All lines in the data that hold the word "screenshot" need copying.

━━━━━ Dataset records ━━━━━

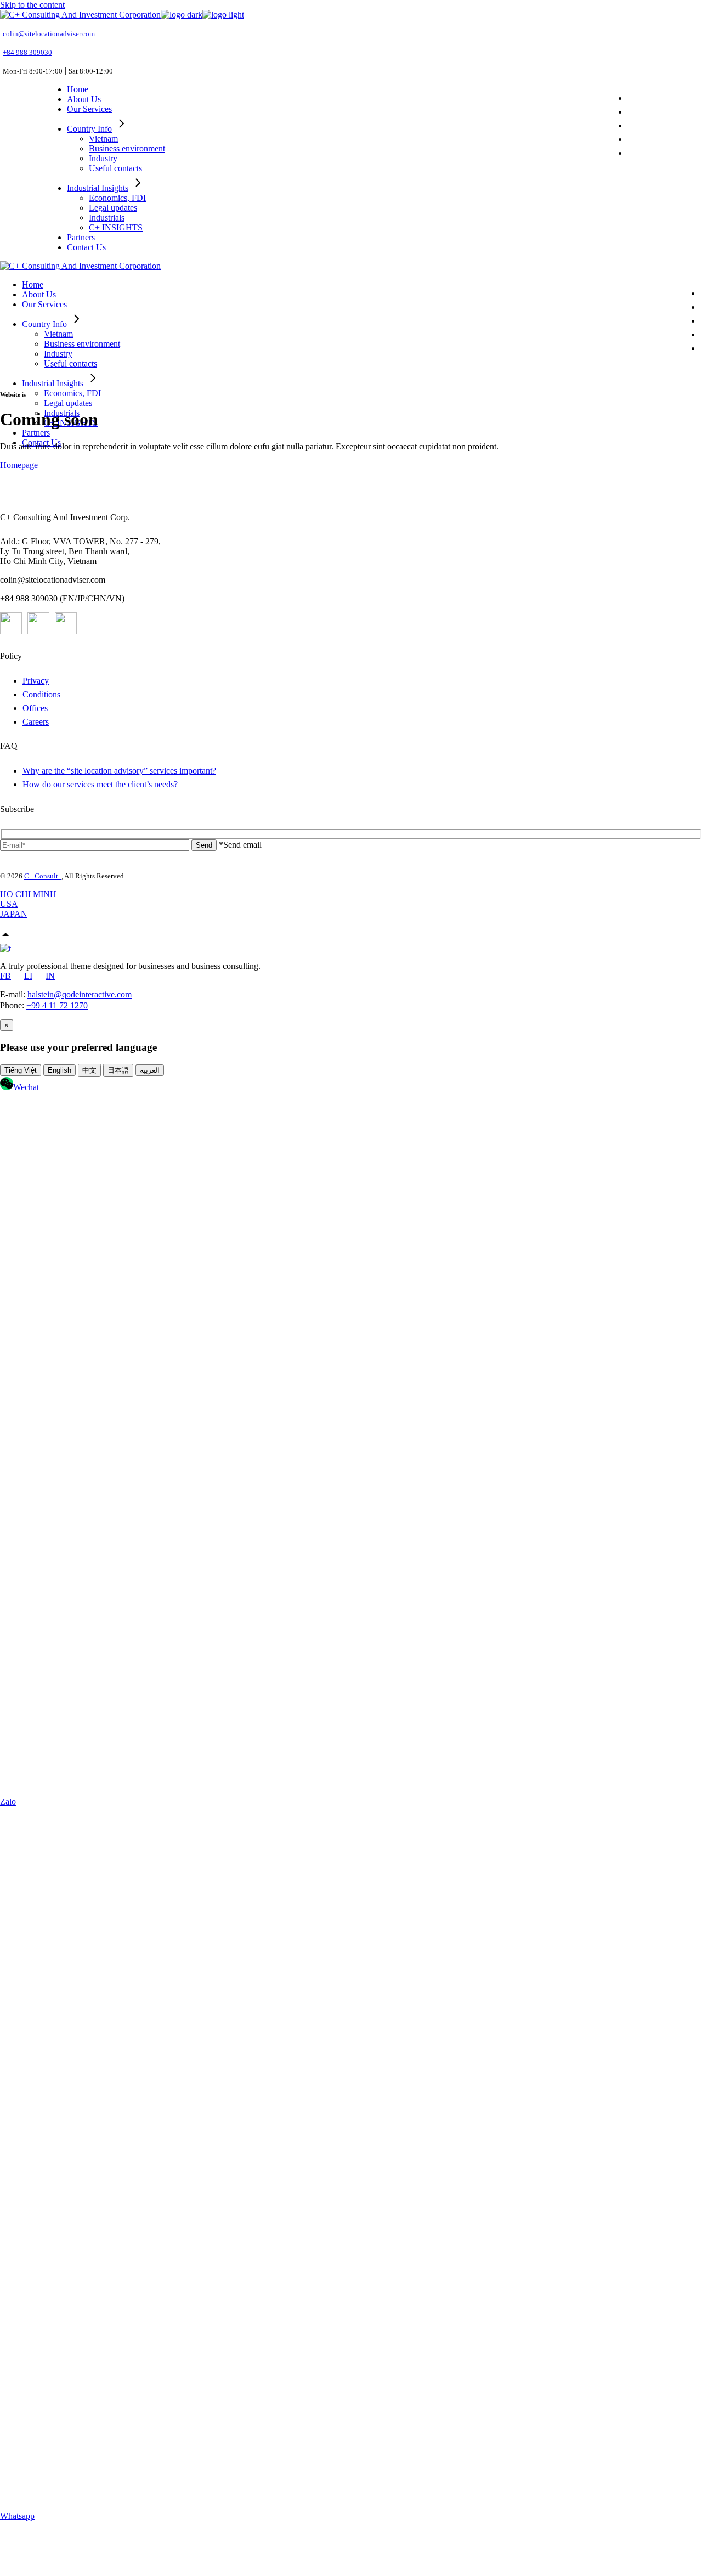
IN (50, 975)
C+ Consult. (42, 876)
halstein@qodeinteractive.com (79, 994)
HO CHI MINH (28, 894)
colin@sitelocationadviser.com (49, 34)
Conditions (41, 694)
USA (9, 904)
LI (28, 975)
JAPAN (13, 913)
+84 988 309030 (27, 52)
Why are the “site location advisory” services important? (119, 770)
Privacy (35, 680)
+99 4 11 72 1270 (57, 1005)
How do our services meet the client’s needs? (100, 784)
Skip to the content (32, 4)
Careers (35, 721)
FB (5, 975)
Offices (35, 708)
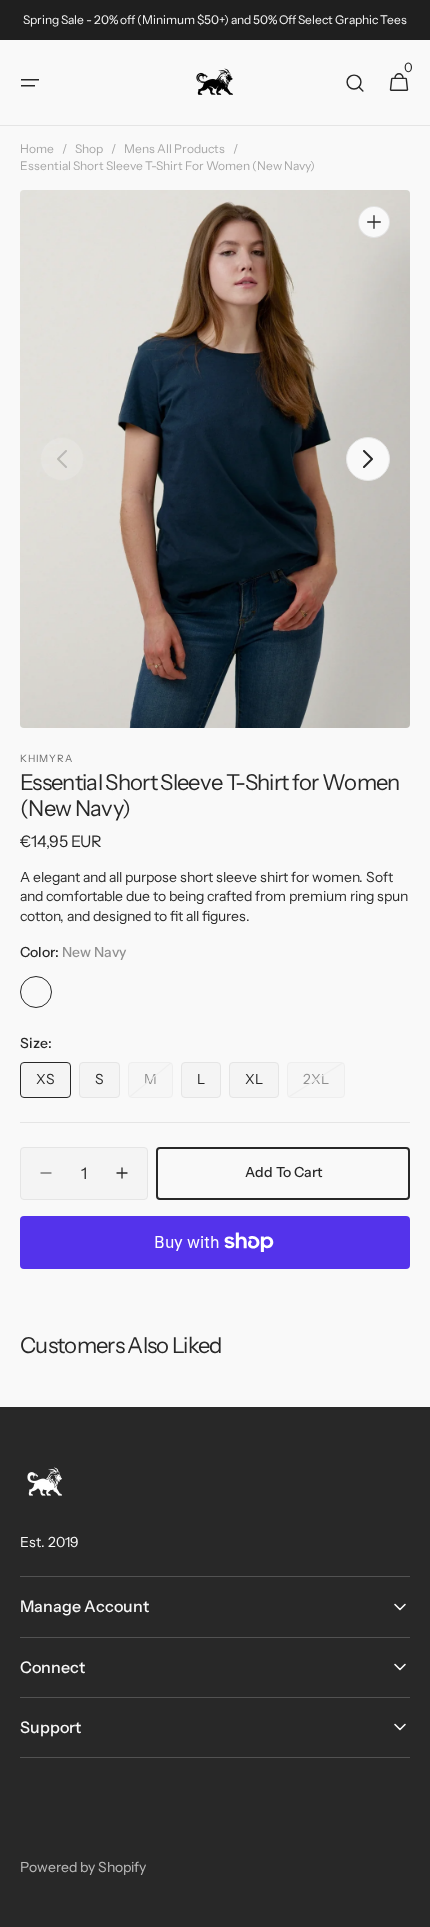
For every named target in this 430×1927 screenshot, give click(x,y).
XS (53, 1084)
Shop (89, 148)
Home (37, 148)
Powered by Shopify (83, 1867)
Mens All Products (174, 148)
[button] (30, 83)
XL (262, 1084)
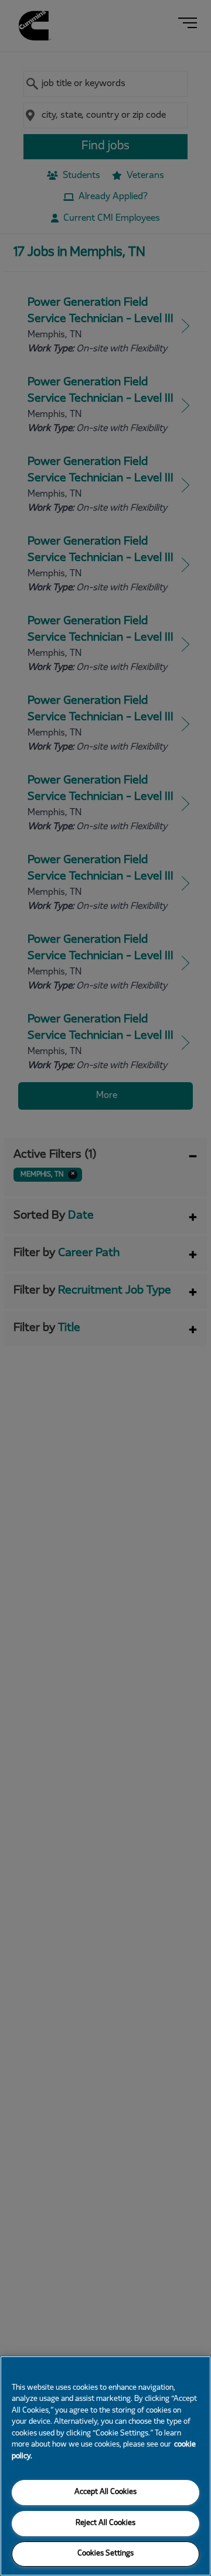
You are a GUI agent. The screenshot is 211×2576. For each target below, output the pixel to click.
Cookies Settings (105, 2554)
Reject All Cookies (105, 2523)
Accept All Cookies (105, 2492)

━━━━━

Exercise answer ▸
For every named target in this 430×1927 screenshot, give click(x,y).
You are a GUI agent. The screenshot is 211×2576. For each target below, output the pixel to click.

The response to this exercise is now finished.